__Problem description__
For each line below, return an exact copy.

__Exercise data__
<<<<
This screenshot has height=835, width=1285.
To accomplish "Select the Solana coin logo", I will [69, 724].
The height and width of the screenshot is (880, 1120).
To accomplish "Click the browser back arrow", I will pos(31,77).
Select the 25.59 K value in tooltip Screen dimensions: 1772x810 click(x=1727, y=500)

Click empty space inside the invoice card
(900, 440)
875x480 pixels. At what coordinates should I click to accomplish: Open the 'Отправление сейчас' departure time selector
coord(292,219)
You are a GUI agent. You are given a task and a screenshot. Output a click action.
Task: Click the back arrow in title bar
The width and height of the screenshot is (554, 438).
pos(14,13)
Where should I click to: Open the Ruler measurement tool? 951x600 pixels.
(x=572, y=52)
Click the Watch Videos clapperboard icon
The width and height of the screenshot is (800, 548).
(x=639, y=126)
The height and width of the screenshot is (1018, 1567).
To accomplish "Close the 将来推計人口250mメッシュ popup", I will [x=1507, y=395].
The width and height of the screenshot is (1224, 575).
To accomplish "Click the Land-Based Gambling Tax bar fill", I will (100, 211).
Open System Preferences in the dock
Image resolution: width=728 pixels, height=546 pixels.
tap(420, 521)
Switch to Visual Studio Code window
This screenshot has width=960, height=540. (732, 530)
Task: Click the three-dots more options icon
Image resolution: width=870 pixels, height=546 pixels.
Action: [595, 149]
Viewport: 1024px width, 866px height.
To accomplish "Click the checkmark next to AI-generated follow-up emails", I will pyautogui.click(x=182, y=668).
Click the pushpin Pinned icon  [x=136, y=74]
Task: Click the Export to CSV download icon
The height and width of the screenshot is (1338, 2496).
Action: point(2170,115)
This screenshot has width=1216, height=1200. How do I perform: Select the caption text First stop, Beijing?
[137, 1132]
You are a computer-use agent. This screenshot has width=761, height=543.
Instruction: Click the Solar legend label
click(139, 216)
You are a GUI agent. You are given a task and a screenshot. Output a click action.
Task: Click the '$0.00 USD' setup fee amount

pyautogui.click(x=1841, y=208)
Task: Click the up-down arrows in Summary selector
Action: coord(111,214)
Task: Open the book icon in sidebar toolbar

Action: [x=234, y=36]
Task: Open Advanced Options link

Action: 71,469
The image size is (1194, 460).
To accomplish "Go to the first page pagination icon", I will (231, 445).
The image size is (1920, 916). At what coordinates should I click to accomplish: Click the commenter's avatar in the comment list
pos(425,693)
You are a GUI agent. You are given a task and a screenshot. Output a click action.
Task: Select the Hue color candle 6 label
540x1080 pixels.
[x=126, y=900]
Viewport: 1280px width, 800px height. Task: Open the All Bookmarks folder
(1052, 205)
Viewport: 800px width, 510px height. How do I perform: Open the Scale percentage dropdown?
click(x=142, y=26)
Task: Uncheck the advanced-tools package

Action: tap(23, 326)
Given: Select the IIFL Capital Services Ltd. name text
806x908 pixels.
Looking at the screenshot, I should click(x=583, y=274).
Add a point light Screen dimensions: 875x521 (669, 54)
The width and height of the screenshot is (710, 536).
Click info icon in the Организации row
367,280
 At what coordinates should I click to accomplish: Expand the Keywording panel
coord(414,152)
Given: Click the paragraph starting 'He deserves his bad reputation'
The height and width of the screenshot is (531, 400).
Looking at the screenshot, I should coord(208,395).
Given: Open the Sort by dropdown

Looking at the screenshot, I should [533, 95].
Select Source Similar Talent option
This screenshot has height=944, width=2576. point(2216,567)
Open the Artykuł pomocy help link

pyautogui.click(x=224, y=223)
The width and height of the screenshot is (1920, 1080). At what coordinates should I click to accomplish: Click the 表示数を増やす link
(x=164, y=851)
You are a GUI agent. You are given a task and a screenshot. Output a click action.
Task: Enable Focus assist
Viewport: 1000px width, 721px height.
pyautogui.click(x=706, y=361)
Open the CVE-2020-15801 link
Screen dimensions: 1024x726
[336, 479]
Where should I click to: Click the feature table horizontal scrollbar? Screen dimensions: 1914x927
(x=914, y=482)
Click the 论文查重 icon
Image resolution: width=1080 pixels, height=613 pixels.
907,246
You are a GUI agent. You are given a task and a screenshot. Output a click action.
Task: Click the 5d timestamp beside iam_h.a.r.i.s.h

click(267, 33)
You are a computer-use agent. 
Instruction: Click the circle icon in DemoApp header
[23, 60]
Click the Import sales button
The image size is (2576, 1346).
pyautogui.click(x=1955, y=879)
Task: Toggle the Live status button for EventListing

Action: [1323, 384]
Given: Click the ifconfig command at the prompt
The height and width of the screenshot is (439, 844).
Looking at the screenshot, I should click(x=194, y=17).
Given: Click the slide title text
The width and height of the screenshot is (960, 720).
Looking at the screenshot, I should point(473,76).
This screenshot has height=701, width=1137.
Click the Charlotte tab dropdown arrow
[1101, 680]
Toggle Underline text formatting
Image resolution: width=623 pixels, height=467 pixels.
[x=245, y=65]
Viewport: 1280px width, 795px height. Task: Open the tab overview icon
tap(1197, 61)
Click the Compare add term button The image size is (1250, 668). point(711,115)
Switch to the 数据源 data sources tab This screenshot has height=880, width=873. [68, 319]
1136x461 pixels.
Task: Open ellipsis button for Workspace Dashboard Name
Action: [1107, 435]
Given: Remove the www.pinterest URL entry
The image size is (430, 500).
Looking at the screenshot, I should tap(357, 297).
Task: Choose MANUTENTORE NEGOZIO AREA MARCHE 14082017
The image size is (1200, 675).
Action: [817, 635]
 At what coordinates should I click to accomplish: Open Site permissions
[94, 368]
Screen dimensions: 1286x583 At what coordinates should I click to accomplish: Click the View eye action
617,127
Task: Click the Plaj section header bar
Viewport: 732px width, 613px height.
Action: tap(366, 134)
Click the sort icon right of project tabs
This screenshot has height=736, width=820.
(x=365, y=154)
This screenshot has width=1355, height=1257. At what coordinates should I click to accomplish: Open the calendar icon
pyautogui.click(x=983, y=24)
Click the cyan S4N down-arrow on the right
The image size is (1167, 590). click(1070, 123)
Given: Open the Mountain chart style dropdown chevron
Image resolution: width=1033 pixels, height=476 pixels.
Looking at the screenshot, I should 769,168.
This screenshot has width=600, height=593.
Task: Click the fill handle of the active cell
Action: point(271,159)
>>>>
__Response box__
This screenshot has height=835, width=1285.
To accomplish "Select the Solana coin logo", I will [69, 724].
The height and width of the screenshot is (880, 1120).
To accomplish "Click the browser back arrow", I will pos(31,77).
Select the 25.59 K value in tooltip Screen dimensions: 1772x810 click(x=1727, y=500)

Click empty space inside the invoice card
(900, 440)
875x480 pixels. At what coordinates should I click to accomplish: Open the 'Отправление сейчас' departure time selector
coord(292,219)
You are a GUI agent. You are given a task and a screenshot. Output a click action.
Task: Click the back arrow in title bar
The width and height of the screenshot is (554, 438).
pos(14,13)
Where should I click to: Open the Ruler measurement tool? 951x600 pixels.
(x=572, y=52)
Click the Watch Videos clapperboard icon
The width and height of the screenshot is (800, 548).
(x=639, y=126)
The height and width of the screenshot is (1018, 1567).
To accomplish "Close the 将来推計人口250mメッシュ popup", I will [x=1507, y=395].
The width and height of the screenshot is (1224, 575).
To accomplish "Click the Land-Based Gambling Tax bar fill", I will (100, 211).
Open System Preferences in the dock
Image resolution: width=728 pixels, height=546 pixels.
tap(420, 521)
Switch to Visual Studio Code window
This screenshot has width=960, height=540. (732, 530)
Task: Click the three-dots more options icon
Image resolution: width=870 pixels, height=546 pixels.
Action: [595, 149]
Viewport: 1024px width, 866px height.
To accomplish "Click the checkmark next to AI-generated follow-up emails", I will pyautogui.click(x=182, y=668).
Click the pushpin Pinned icon  [x=136, y=74]
Task: Click the Export to CSV download icon
The height and width of the screenshot is (1338, 2496).
Action: point(2170,115)
This screenshot has width=1216, height=1200. How do I perform: Select the caption text First stop, Beijing?
[137, 1132]
You are a computer-use agent. This screenshot has width=761, height=543.
Instruction: Click the Solar legend label
click(139, 216)
You are a GUI agent. You are given a task and a screenshot. Output a click action.
Task: Click the '$0.00 USD' setup fee amount

pyautogui.click(x=1841, y=208)
Task: Click the up-down arrows in Summary selector
Action: coord(111,214)
Task: Open the book icon in sidebar toolbar

Action: [x=234, y=36]
Task: Open Advanced Options link

Action: 71,469
The image size is (1194, 460).
To accomplish "Go to the first page pagination icon", I will (231, 445).
The image size is (1920, 916). At what coordinates should I click to accomplish: Click the commenter's avatar in the comment list
pos(425,693)
You are a GUI agent. You are given a task and a screenshot. Output a click action.
Task: Select the Hue color candle 6 label
540x1080 pixels.
[x=126, y=900]
Viewport: 1280px width, 800px height. Task: Open the All Bookmarks folder
(1052, 205)
Viewport: 800px width, 510px height. How do I perform: Open the Scale percentage dropdown?
click(x=142, y=26)
Task: Uncheck the advanced-tools package

Action: tap(23, 326)
Given: Select the IIFL Capital Services Ltd. name text
806x908 pixels.
Looking at the screenshot, I should click(x=583, y=274).
Add a point light Screen dimensions: 875x521 (669, 54)
The width and height of the screenshot is (710, 536).
Click info icon in the Организации row
367,280
 At what coordinates should I click to accomplish: Expand the Keywording panel
coord(414,152)
Given: Click the paragraph starting 'He deserves his bad reputation'
The height and width of the screenshot is (531, 400).
Looking at the screenshot, I should coord(208,395).
Given: Open the Sort by dropdown

Looking at the screenshot, I should [533, 95].
Select Source Similar Talent option
This screenshot has height=944, width=2576. point(2216,567)
Open the Artykuł pomocy help link

pyautogui.click(x=224, y=223)
The width and height of the screenshot is (1920, 1080). At what coordinates should I click to accomplish: Click the 表示数を増やす link
(x=164, y=851)
You are a GUI agent. You are given a task and a screenshot. Output a click action.
Task: Enable Focus assist
Viewport: 1000px width, 721px height.
pyautogui.click(x=706, y=361)
Open the CVE-2020-15801 link
Screen dimensions: 1024x726
[336, 479]
Where should I click to: Click the feature table horizontal scrollbar? Screen dimensions: 1914x927
(x=914, y=482)
Click the 论文查重 icon
Image resolution: width=1080 pixels, height=613 pixels.
907,246
You are a GUI agent. You are given a task and a screenshot. Output a click action.
Task: Click the 5d timestamp beside iam_h.a.r.i.s.h

click(267, 33)
You are a computer-use agent. 
Instruction: Click the circle icon in DemoApp header
[23, 60]
Click the Import sales button
The image size is (2576, 1346).
pyautogui.click(x=1955, y=879)
Task: Toggle the Live status button for EventListing

Action: [1323, 384]
Given: Click the ifconfig command at the prompt
The height and width of the screenshot is (439, 844).
Looking at the screenshot, I should click(x=194, y=17).
Given: Click the slide title text
The width and height of the screenshot is (960, 720).
Looking at the screenshot, I should point(473,76).
This screenshot has height=701, width=1137.
Click the Charlotte tab dropdown arrow
[1101, 680]
Toggle Underline text formatting
Image resolution: width=623 pixels, height=467 pixels.
[x=245, y=65]
Viewport: 1280px width, 795px height. Task: Open the tab overview icon
tap(1197, 61)
Click the Compare add term button The image size is (1250, 668). point(711,115)
Switch to the 数据源 data sources tab This screenshot has height=880, width=873. [68, 319]
1136x461 pixels.
Task: Open ellipsis button for Workspace Dashboard Name
Action: [1107, 435]
Given: Remove the www.pinterest URL entry
The image size is (430, 500).
Looking at the screenshot, I should tap(357, 297).
Task: Choose MANUTENTORE NEGOZIO AREA MARCHE 14082017
The image size is (1200, 675).
Action: [817, 635]
 At what coordinates should I click to accomplish: Open Site permissions
[94, 368]
Screen dimensions: 1286x583 At what coordinates should I click to accomplish: Click the View eye action
617,127
Task: Click the Plaj section header bar
Viewport: 732px width, 613px height.
Action: tap(366, 134)
Click the sort icon right of project tabs
This screenshot has height=736, width=820.
(x=365, y=154)
This screenshot has width=1355, height=1257. At what coordinates should I click to accomplish: Open the calendar icon
pyautogui.click(x=983, y=24)
Click the cyan S4N down-arrow on the right
The image size is (1167, 590). click(1070, 123)
Given: Open the Mountain chart style dropdown chevron
Image resolution: width=1033 pixels, height=476 pixels.
Looking at the screenshot, I should 769,168.
This screenshot has width=600, height=593.
Task: Click the fill handle of the active cell
Action: point(271,159)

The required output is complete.